Fakat keramet nimetine değil, nimeti verene yani Allah Teâlâ'ya yönelenler bahtiyar olurlar. “Tarafımızdan kendilerini güzel akıbet takdir edilmiş olanlara gelince, işte bunlar cehennemden uzak tutulurlar.” (Enbiya, 21/101) sırrına ererler. Burada kendilerine arz edilen makamların hiç birine iltifat etmeyerek, Hz. Muhammed (sav)'in fakirlik ve düşkünlük istemesine uygun hareket etmelidir. Yokluk kapısını çalmalıdır. Kölenin isteği olmaz, çünkü istemek varlıkla ilgili bir husustur. Bu eşikte bin yıl kalsa da, kendisine iltifat edilmese de melûl olmamalı, yüzünü Hakk’ın kapısından başka bir yöne çevirmemelidir.

Bu makamı Necmeddîn-i Dâye (ks) Hazretleri “Mirsâdü’l-İbâd” adlı kitabında şöyle anlatmaktadır:

“Bütün peygamberler ve veliler bu makamda hayretler içinde aciz kalmışlardır. Buradan insanlık ayağı ile geçilemez. Bu topu erkeklik pazusuyla taşımak da mümkün değildir.

Bu makamda kuvvet terkeşinde bulunan her gayret oku atılmış fakat bunlardan hiçbirisi kabul nişangahına ulaşamamıştır. Burada gül gibi teslim olmak, çınar gibi elini duaya açmak gerekir. Ne elde çekilen bir hançer, ne de bir su başına atılmış nilüfer gibi olmamalı. On dili olsa da zambak gibi susmak, nergis gibi gözlerini kapamak, menekşe gibi acziyetle boyun eğmek, ciğeri yanmış lâle gibi miske benzer koku vermek gerekir.

Burası mâşukun nâz, âşığın tamam niyaz makamıdır. Burada ruhun bağlandığı her şey aşk tavlasında mağlup olur, o artık iflas etmiş bir biçâredir. Şimdi eli kana bulaşmıştır ve canından vazgeçmesi gereklidir.
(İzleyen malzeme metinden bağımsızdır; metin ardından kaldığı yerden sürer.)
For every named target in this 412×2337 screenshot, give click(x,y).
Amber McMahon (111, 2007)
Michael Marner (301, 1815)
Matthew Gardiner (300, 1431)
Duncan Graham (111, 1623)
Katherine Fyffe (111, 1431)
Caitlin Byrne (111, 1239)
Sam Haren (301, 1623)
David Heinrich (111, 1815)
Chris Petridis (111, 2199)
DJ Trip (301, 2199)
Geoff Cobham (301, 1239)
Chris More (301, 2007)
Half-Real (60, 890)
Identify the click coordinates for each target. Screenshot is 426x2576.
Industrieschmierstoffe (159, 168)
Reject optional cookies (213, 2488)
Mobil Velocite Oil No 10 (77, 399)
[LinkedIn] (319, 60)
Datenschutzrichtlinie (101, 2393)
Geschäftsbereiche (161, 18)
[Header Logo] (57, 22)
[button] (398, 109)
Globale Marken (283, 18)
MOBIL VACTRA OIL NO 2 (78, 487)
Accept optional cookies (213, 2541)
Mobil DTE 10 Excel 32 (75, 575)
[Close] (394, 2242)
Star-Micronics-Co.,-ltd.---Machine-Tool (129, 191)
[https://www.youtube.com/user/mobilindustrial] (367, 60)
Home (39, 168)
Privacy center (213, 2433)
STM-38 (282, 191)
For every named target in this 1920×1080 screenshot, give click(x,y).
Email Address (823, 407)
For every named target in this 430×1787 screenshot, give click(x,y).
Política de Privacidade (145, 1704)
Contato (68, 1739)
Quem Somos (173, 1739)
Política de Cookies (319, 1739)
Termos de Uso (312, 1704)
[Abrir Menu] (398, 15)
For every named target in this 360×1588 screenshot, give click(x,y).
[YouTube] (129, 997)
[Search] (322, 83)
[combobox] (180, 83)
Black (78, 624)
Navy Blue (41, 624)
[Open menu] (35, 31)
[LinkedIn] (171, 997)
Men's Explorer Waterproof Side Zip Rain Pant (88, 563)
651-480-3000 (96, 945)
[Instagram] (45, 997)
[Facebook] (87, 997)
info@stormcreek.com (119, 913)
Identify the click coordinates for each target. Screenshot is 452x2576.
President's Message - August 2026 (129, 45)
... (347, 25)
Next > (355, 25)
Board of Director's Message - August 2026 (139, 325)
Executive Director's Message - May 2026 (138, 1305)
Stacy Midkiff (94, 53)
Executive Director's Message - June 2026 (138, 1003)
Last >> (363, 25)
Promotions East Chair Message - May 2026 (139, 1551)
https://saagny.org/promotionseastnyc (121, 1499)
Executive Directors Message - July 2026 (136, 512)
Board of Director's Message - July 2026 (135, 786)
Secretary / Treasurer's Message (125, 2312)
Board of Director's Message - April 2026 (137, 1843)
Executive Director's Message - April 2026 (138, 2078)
Ne zaman ki Hakk'ın lütuf esintileri inâyet tarafından esip ruha ulaşır, Yakup gibi yanmış bir gönül ve derin bir iç çekişle şöyle der: “Eğer bana bunamış demezseniz inanın ben Yusuf'un kokusunu alıyorum.” (Yusuf, 12/94)

Bu durumda ruhta, aşkın şevk ve endişe galebeleri ortaya çıkar ve onu kendi kendine melûl eder. Kendinden geçer, kendi helâkine çalışarak Hüseyin Mansûr gibi feryâd eder.

Bu zaman zarfında ruhu İzzet eşiğinde bekletirler, ayrılık işkencesi ve iştiyak derdiyle baş başa bırakırlar. Onda bir pervânelik ve divânelik ortaya çıkar.

Ruhun bu yıkılmışlık, acziyet ve çaresizliği kendisinden ve yaptığı işlerden ye’se düşmesine neden olur. Böylece “istekler reddedilmiş, yol kapatılmıştır” hakikatine ulaşır, kendinden uzaklaşır ve bu durumdan dolayı inler.

Çaresizlik makamındaki bu gönlü yanmışın iniltisi Hazret-i Rahîm’e yükselir, “yoksa darda kalana kendine yalvardığı zaman karşılık veren…” (Neml, 27/62) kaziyyesince Samediyyet güzelliği önündeki  İzzet perdesini kaldırır ve bağrı yanmış âşığı binlerce lütufla okşar.

Samediyyet cemâlinin kandili tecellî edince pervâne sıfatlı ruh kanat çırpar, kandilin ışıklarının çekiciliği kelebeğin varlığını yok eder. Tecelli nurunun güneşi, kelebeği kandillik sıfatından tahliye eder, Ehadiyyet Celâl kandilinin fitilini ateşlediğinde ruh kelebeğinin harmanında bir saman çöpü bile bırakmaz, yakar.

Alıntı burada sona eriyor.